What the record in this case does show is that Plaintiff showed up to work at a job arranged for her by Defendant only to leave prematurely to watch a cheerleading activity. "[A]ny inference of a causal link between" Plaintiff's alleged complaints of discriminatory remarks and her subsequent failure to perform in the job opportunities provided for her by Defendant "would be based on speculation or conjecture, and such inferences are beyond the scope of our obligation to the non-movant." Argyropoulos v. City of Alton, 539 F.3d 724, 734 (7th Cir. 2008) (citations and quotations omitted).


Plaintiff's claim "fails under the direct method because she did not produce evidence from which a jury could conclude that the [Defendant] subjected her to discriminatory treatment because of her race." Winsley v.

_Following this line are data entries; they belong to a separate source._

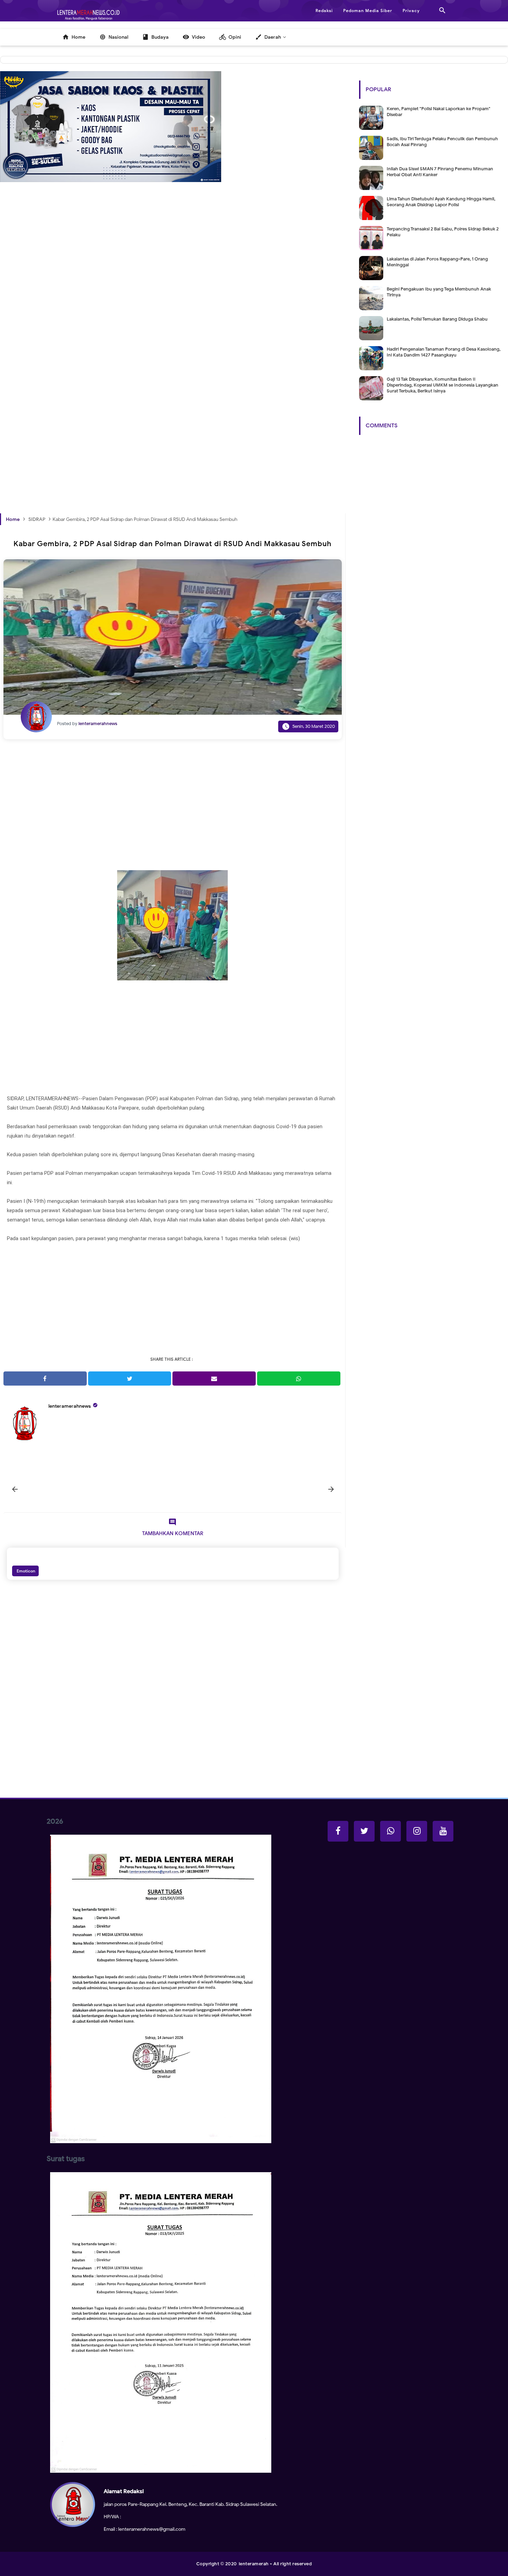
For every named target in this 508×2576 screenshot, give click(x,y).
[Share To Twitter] (129, 1378)
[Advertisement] (173, 300)
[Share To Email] (214, 1378)
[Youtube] (443, 1831)
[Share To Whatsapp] (298, 1378)
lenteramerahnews (69, 1406)
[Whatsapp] (390, 1831)
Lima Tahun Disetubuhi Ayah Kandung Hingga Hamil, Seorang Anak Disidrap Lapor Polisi (441, 202)
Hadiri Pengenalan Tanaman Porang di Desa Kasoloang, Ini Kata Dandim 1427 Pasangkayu (443, 352)
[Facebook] (338, 1831)
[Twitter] (364, 1831)
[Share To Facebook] (45, 1378)
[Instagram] (416, 1831)
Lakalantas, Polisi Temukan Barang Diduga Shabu (437, 319)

Cook County, 563 F.3d 598, 605 (7th Cir. 2009). Plaintiff's claims of discrimination and retaliation have no merit and judgment for the Defendant is appropriate, as a matter of law. Therefore, the Court GRANTS the Defendant's Motion for Summary Judgment (Doc. 21), and DISMISSES with prejudice Plaintiff's Complaint (Doc. 2) against Defendant in its entirety. Defendant shall recover costs from Plaintiff.